Challenge -> Please give the lines starting at the one containing "Edit the Zone field containing Bank" and ending at the last line below as a numbered list, leaving out blank lines and pictures.

Extracted entries ->
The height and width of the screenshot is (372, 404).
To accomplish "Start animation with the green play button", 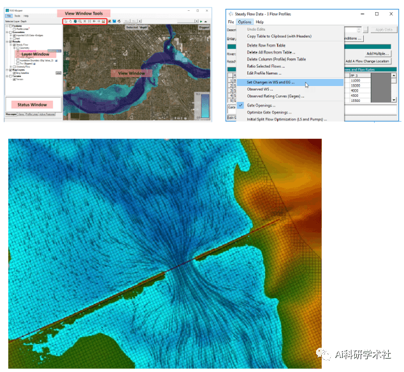I will tap(201, 22).
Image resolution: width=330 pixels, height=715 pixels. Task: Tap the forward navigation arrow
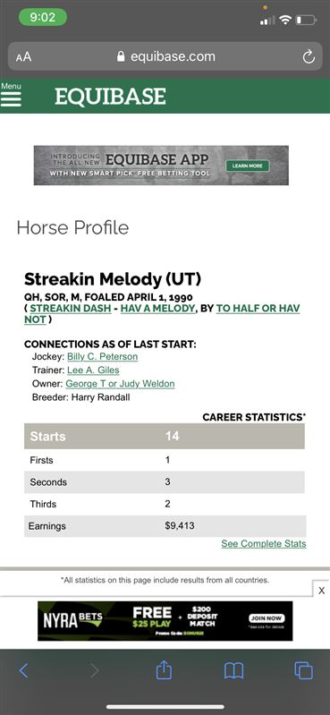click(x=95, y=671)
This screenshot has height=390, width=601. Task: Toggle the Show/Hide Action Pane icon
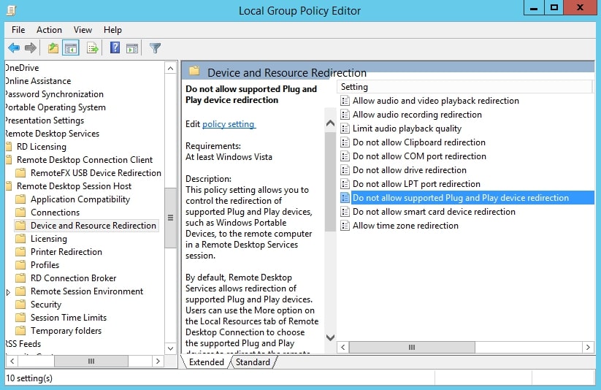pos(132,48)
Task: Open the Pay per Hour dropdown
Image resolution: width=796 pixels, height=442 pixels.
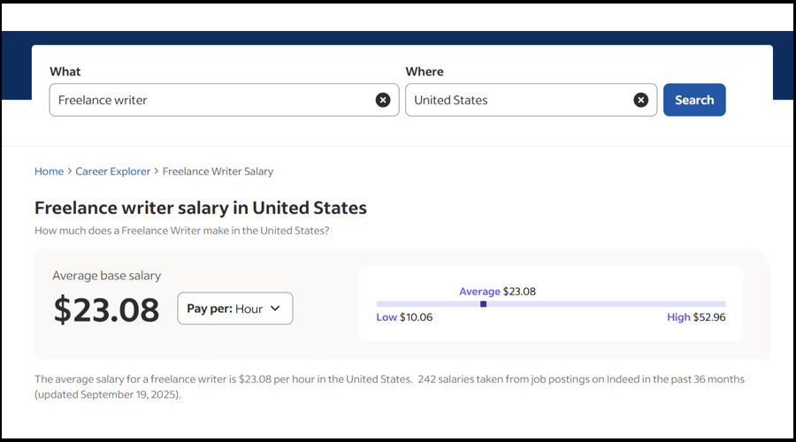Action: pos(234,309)
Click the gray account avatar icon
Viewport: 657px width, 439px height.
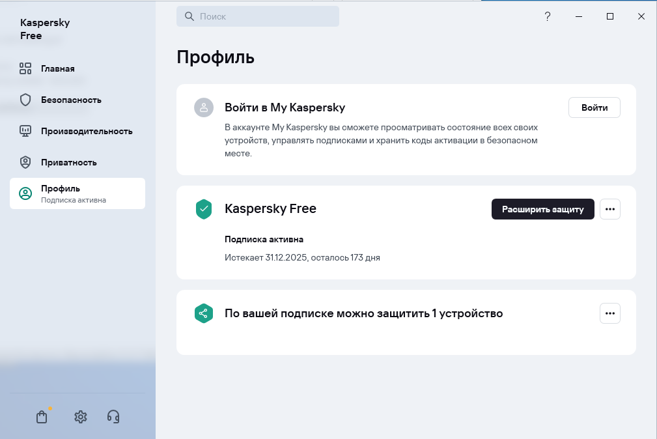204,107
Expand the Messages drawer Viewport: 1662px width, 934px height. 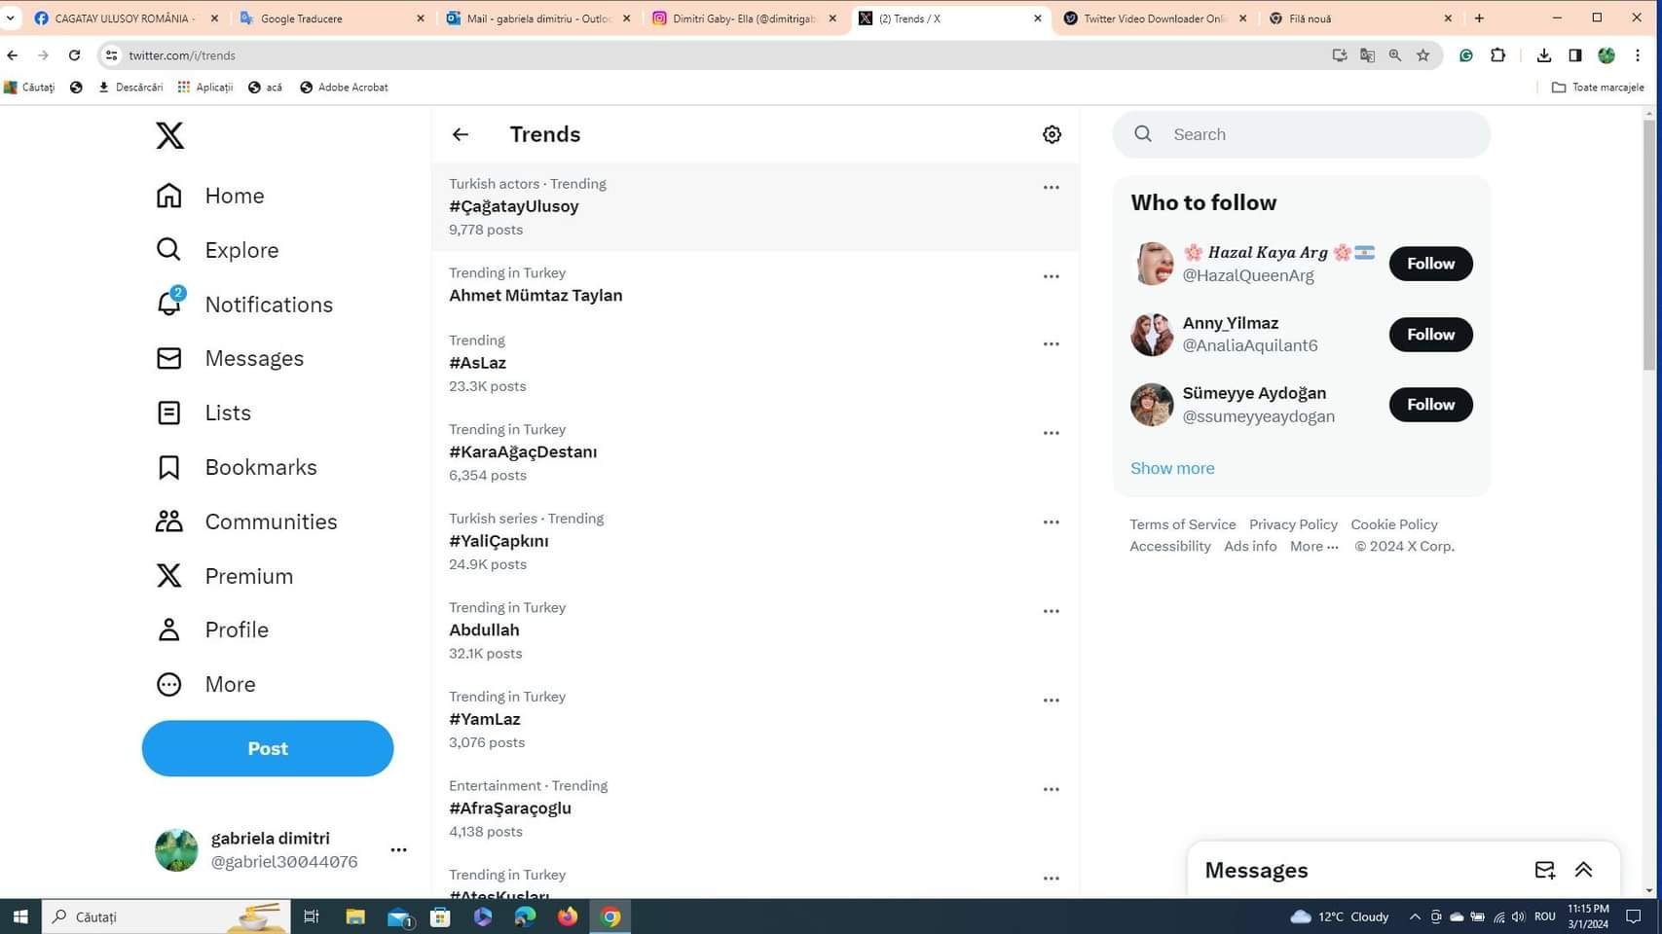pyautogui.click(x=1583, y=870)
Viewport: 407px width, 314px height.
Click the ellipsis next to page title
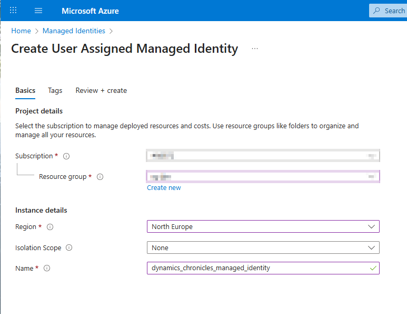pos(255,49)
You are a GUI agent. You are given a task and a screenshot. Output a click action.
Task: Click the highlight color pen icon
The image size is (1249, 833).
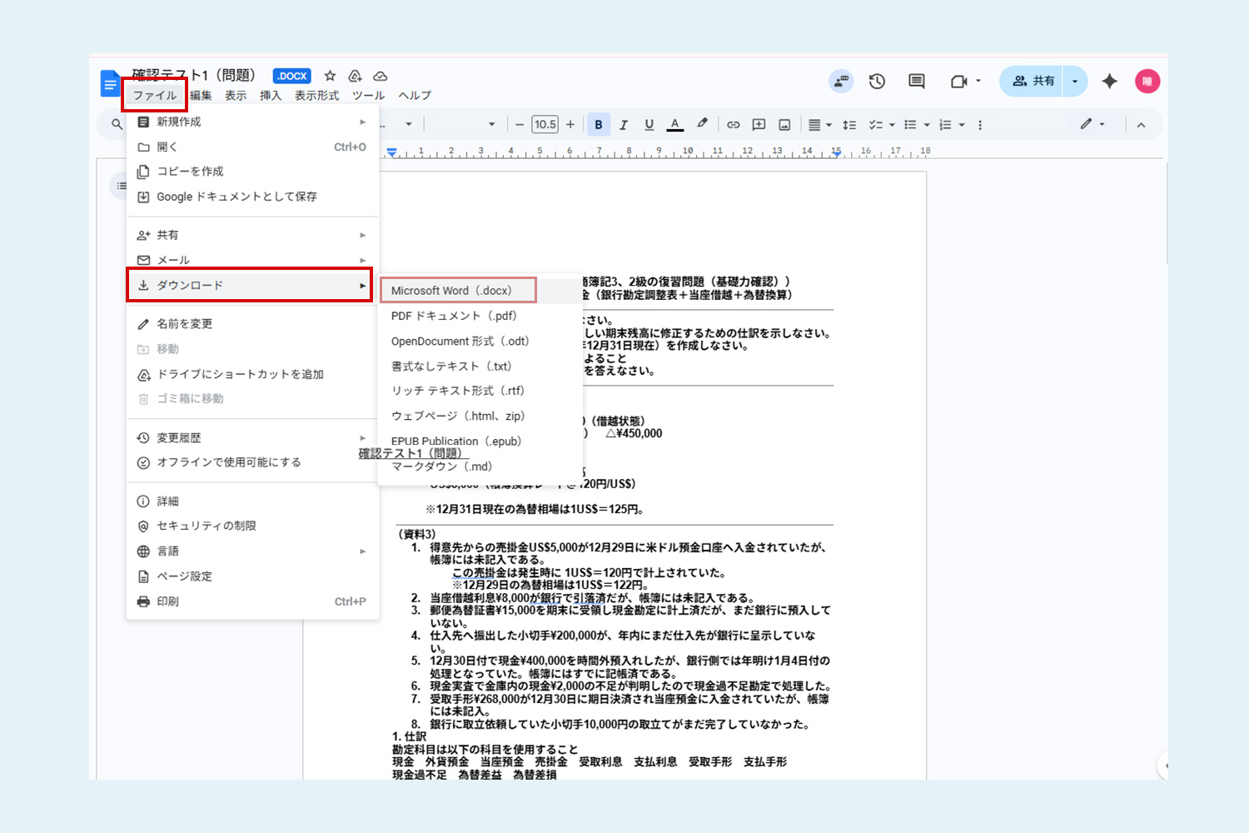pos(702,124)
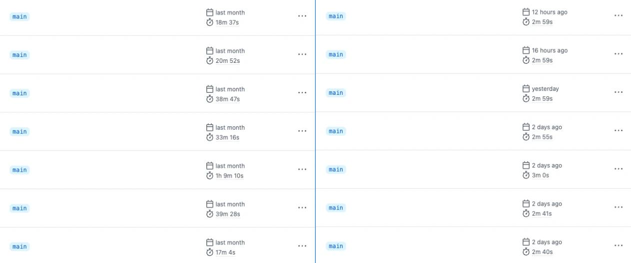
Task: Open the main branch link on the 12 hours ago run
Action: [336, 16]
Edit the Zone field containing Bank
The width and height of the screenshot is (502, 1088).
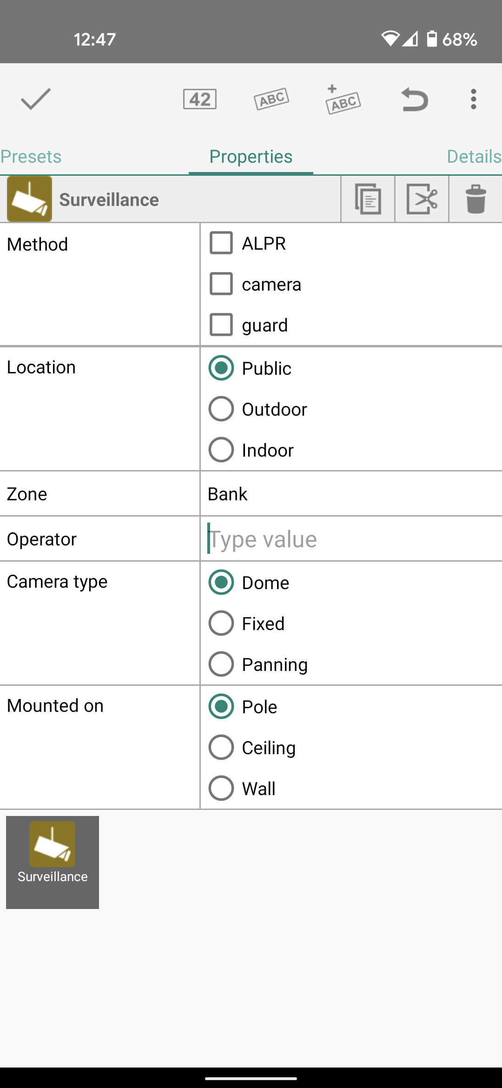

Result ->
1. Edit the Zone field containing Bank
2. The width and height of the screenshot is (502, 1088).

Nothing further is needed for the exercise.